Governo: evitar nova descida de rating está nas mãos da oposição 
24.03.2010 - 16:03 Por Raquel Martins
Teixeira dos Santos apelou à oposição para que apoie o PEC
(Pedro Cunha/PÚBLICO)O ministro das Finanças alertou hoje que está nas mãos da oposição evitar que as agências de notação financeira reduzam ainda mais o rating de Portugal e apelou aos partidos políticos para que haja “um amplo consenso” em torno do Programa de Estabilidade e Crescimento (PEC).
“Espero que a Assembleia da República sinalize claramente que Portugal tem condições para levar a cabo a política delineada no PEC, afastando essa hipótese de uma vez por todas”, frisou Teixeira dos Santos
Na véspera da votação das medidas que visam reduzir o défice público de 9,3 por cento do PIB para um nível abaixo dos três por cento, o ministro das Finanças sublinhou a importância dos partidos da oposição darem um sinal de que “existe um apoio às decisões necessárias para se proceder à correcção das contas públicas”.
A decisão da Fitch reduzir de "AA" para "AA-" a avaliação do risco da economia portuguesa não surpreendeu o Governo. “Não é uma decisão que nos surpreenda. Ela de alguma forma tinha vindo a ser pré-anunciada por declarações de alguns dos seus responsáveis”, justificou o ministro das Finanças.
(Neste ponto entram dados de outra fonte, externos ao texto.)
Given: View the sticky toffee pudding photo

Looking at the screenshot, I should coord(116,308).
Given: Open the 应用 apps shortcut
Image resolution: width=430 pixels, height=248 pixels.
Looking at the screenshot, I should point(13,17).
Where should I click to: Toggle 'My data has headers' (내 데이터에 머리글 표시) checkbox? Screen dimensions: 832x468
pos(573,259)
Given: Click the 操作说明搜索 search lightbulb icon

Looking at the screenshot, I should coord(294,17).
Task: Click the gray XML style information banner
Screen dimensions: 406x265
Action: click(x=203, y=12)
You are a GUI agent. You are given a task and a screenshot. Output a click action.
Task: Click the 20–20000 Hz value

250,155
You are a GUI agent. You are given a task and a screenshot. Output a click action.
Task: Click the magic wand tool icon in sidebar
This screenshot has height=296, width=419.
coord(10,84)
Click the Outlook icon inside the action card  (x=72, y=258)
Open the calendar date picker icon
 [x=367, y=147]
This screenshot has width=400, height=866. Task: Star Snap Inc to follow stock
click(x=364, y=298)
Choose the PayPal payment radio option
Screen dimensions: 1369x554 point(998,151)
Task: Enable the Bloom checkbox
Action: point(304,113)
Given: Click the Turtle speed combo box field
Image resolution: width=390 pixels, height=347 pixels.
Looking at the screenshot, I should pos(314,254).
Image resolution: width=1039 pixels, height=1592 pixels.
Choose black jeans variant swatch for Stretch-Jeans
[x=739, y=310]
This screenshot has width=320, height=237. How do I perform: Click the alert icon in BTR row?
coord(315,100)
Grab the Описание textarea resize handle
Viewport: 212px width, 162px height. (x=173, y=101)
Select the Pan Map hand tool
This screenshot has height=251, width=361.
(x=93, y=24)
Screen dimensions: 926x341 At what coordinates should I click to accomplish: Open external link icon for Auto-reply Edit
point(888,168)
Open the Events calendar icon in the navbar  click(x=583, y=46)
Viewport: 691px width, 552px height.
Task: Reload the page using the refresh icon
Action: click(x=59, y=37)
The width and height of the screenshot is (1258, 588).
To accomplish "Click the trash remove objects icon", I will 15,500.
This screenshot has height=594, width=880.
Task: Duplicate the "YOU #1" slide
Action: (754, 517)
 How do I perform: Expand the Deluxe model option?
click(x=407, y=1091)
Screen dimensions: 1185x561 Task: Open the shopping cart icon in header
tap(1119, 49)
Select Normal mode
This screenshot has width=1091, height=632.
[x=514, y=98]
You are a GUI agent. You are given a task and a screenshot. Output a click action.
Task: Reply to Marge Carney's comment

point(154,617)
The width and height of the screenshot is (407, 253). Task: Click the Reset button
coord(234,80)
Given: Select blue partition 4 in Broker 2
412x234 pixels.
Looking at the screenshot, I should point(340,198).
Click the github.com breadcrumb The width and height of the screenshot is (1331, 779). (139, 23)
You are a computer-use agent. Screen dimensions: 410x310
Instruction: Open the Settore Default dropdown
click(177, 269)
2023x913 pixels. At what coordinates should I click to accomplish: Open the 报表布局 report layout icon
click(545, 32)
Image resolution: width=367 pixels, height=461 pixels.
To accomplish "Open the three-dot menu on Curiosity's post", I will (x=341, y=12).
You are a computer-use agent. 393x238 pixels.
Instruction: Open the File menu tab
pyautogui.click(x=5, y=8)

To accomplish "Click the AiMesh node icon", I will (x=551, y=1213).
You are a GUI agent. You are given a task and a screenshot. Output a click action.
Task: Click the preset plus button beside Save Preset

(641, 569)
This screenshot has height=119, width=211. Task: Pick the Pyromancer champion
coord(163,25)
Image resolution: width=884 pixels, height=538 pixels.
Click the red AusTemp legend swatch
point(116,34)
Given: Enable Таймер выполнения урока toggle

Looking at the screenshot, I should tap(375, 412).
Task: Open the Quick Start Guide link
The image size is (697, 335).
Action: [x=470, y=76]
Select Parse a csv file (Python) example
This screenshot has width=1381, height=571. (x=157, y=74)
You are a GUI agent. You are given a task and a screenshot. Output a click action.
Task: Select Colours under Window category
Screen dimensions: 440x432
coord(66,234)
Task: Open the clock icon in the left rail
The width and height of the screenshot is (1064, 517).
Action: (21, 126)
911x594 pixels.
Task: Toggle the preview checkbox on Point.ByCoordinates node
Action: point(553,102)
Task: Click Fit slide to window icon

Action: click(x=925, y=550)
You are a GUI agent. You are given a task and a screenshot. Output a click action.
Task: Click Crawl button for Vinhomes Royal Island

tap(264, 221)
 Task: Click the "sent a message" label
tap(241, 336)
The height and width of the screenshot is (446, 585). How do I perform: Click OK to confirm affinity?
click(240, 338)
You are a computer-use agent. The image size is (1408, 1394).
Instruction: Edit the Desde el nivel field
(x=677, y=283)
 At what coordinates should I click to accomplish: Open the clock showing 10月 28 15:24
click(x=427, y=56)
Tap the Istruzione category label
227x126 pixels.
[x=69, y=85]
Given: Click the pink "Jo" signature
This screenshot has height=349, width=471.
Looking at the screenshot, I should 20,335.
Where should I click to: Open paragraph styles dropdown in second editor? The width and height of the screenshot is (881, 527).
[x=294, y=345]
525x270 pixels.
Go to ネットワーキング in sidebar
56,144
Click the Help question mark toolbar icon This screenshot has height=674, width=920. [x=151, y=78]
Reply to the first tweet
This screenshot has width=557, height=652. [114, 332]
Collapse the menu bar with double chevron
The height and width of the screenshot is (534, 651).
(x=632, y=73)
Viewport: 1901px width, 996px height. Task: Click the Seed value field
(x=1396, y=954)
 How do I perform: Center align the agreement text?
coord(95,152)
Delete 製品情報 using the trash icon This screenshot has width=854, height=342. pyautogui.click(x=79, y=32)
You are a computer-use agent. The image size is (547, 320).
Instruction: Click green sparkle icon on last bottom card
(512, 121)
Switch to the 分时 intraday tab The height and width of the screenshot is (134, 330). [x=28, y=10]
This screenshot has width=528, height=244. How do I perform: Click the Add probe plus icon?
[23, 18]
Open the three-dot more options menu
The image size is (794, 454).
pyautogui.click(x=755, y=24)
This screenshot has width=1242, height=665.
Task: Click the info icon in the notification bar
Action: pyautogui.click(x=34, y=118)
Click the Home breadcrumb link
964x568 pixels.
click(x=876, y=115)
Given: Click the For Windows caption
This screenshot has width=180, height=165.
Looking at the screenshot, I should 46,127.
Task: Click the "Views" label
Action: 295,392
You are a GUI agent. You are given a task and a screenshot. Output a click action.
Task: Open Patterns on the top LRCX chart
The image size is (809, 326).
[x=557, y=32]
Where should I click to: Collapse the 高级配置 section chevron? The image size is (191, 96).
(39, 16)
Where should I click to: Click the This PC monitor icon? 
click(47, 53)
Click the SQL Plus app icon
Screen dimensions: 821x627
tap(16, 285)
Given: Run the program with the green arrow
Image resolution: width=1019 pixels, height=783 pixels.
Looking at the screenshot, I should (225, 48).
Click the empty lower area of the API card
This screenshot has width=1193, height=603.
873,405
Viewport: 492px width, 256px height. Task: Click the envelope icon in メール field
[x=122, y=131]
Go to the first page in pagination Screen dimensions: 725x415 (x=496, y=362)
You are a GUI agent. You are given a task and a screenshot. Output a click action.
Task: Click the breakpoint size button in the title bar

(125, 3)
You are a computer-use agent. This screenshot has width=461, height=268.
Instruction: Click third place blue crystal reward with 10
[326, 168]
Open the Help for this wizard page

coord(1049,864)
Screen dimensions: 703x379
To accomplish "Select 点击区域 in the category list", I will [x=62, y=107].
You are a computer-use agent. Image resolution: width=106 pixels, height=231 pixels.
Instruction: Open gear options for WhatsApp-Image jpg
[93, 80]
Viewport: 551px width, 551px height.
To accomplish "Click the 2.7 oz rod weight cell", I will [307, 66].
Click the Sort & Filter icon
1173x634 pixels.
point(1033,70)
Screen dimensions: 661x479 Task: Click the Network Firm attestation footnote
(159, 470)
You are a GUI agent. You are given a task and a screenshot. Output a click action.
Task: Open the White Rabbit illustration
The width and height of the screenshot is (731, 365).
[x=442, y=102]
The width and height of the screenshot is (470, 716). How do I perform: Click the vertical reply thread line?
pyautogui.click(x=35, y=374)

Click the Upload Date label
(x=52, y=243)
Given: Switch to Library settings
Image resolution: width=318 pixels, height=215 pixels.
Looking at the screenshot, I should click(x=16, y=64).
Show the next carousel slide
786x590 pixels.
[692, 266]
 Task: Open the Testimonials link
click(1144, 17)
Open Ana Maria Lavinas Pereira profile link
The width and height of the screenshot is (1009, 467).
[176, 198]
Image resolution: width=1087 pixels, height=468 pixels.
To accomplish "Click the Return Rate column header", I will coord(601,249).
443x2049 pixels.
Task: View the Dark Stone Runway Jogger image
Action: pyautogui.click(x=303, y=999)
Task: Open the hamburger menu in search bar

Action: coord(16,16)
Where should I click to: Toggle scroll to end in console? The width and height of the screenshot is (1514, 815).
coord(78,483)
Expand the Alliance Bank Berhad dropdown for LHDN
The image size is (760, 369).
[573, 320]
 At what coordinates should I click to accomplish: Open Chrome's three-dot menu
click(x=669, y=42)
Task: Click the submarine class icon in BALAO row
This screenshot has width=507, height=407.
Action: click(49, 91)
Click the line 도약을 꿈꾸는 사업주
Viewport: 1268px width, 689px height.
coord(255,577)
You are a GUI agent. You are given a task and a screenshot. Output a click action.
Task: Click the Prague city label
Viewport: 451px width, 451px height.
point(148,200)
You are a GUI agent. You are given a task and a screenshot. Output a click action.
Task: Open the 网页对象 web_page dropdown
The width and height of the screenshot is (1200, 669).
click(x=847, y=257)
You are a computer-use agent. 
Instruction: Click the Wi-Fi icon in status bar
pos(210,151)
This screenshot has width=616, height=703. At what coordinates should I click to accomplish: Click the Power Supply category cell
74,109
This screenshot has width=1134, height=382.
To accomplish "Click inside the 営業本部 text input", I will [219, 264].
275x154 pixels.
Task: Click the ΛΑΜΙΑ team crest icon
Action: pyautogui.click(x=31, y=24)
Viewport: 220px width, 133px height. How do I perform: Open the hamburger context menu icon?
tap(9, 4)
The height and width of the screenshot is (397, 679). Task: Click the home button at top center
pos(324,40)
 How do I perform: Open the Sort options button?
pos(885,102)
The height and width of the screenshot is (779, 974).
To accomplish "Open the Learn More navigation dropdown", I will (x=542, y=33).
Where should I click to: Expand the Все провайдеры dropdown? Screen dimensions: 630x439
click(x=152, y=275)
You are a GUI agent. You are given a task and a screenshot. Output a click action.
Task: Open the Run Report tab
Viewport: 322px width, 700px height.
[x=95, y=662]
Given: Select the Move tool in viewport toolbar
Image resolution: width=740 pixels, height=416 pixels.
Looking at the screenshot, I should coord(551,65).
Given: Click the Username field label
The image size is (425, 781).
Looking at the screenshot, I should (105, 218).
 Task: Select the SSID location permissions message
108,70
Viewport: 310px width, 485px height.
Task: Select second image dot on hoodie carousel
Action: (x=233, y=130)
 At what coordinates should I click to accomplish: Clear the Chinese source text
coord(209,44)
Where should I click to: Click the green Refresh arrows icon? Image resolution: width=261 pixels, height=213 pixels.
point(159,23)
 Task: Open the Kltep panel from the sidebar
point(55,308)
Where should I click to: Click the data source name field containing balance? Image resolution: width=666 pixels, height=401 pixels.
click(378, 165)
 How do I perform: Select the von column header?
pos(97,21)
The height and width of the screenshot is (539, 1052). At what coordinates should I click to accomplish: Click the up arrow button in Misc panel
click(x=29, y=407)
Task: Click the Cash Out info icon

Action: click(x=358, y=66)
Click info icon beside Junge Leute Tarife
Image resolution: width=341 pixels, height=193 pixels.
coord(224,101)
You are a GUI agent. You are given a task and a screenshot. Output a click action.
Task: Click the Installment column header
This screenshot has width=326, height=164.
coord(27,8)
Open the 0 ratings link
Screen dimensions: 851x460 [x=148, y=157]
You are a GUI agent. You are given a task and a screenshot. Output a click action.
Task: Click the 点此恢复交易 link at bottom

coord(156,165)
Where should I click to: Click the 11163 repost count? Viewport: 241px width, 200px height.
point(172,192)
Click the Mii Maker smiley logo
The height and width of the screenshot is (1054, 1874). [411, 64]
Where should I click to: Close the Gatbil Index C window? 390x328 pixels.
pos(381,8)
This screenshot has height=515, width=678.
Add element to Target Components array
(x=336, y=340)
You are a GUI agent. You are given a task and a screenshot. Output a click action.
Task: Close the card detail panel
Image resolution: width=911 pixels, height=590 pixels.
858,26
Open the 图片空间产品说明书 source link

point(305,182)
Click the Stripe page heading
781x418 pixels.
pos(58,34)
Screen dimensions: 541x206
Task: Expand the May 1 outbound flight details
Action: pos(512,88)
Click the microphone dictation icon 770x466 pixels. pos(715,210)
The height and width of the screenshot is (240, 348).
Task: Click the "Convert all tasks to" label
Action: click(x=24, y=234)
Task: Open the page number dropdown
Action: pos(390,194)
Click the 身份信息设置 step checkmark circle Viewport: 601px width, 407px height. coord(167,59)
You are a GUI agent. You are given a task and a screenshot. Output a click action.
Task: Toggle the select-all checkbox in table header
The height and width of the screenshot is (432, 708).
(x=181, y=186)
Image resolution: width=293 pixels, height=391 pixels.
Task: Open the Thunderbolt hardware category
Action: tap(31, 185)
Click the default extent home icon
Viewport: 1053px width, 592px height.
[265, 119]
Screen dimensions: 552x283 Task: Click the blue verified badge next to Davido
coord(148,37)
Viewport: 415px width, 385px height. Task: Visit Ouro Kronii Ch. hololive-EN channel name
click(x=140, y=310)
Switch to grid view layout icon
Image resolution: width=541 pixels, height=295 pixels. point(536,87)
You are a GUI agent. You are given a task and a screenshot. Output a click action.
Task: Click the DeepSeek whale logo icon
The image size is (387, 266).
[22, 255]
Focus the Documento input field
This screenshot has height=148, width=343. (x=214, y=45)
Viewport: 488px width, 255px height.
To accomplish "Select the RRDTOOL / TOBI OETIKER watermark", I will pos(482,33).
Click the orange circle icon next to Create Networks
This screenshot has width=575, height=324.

Além disso, acrescentou, “o que a Fitch vem fazer é alinhar a sua avaliação com o rating de outras agências, colocando Portugal a par de países com quem tem mais semelhanças”.
Apesar da Fitch ter reduzido o rating da República Portuguesa, Teixeira dos Santos considera que a decisão “reconhece a credibilidade do Programa de Estabilidade e Crescimento e a solidez do sistema bancário português”.